### WHAT IS EXPECTED
From the first line to the last, copy the data exactly and drop the pictures.

Recorded data:

------------------------

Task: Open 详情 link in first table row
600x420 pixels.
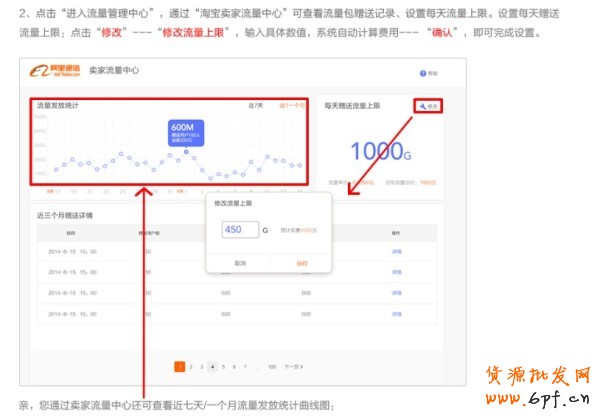Action: tap(397, 250)
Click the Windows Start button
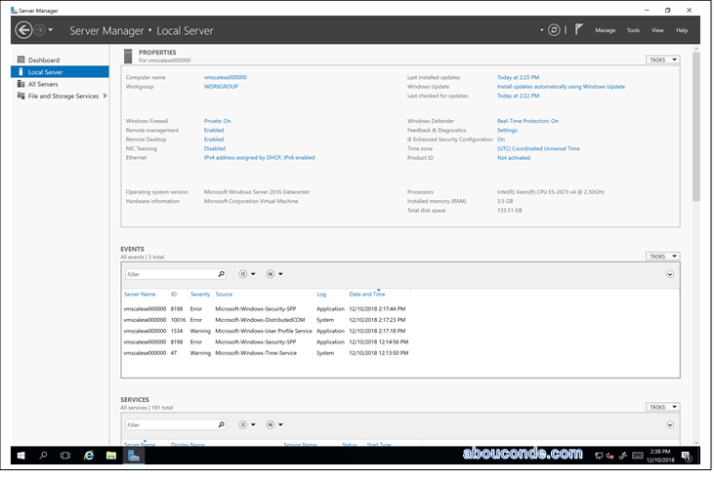This screenshot has width=714, height=481. pyautogui.click(x=20, y=455)
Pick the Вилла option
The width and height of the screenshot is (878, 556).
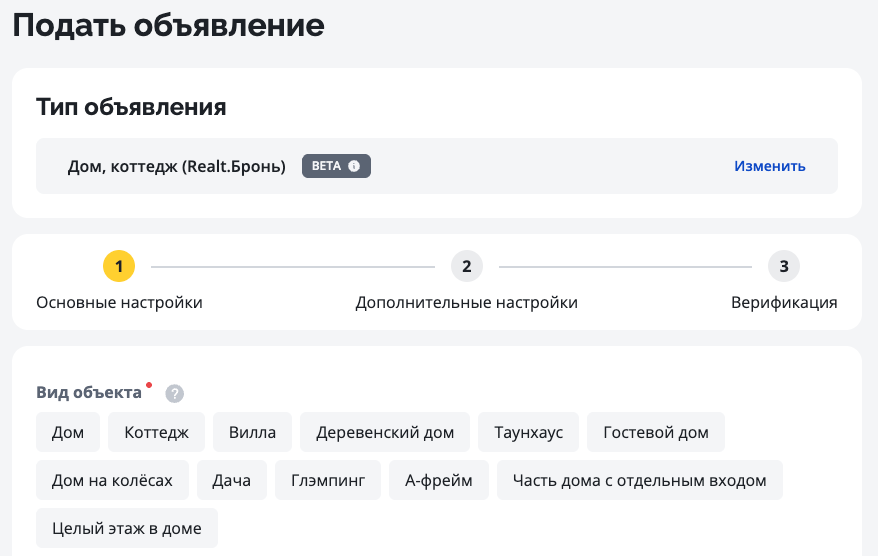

------------------------

### RESPONSE BELOW
Task: Open 详情 link in first table row
600x420 pixels.
Action: tap(397, 250)
Click the Windows Start button
This screenshot has width=714, height=481. pyautogui.click(x=20, y=455)
Pick the Вилла option
The width and height of the screenshot is (878, 556).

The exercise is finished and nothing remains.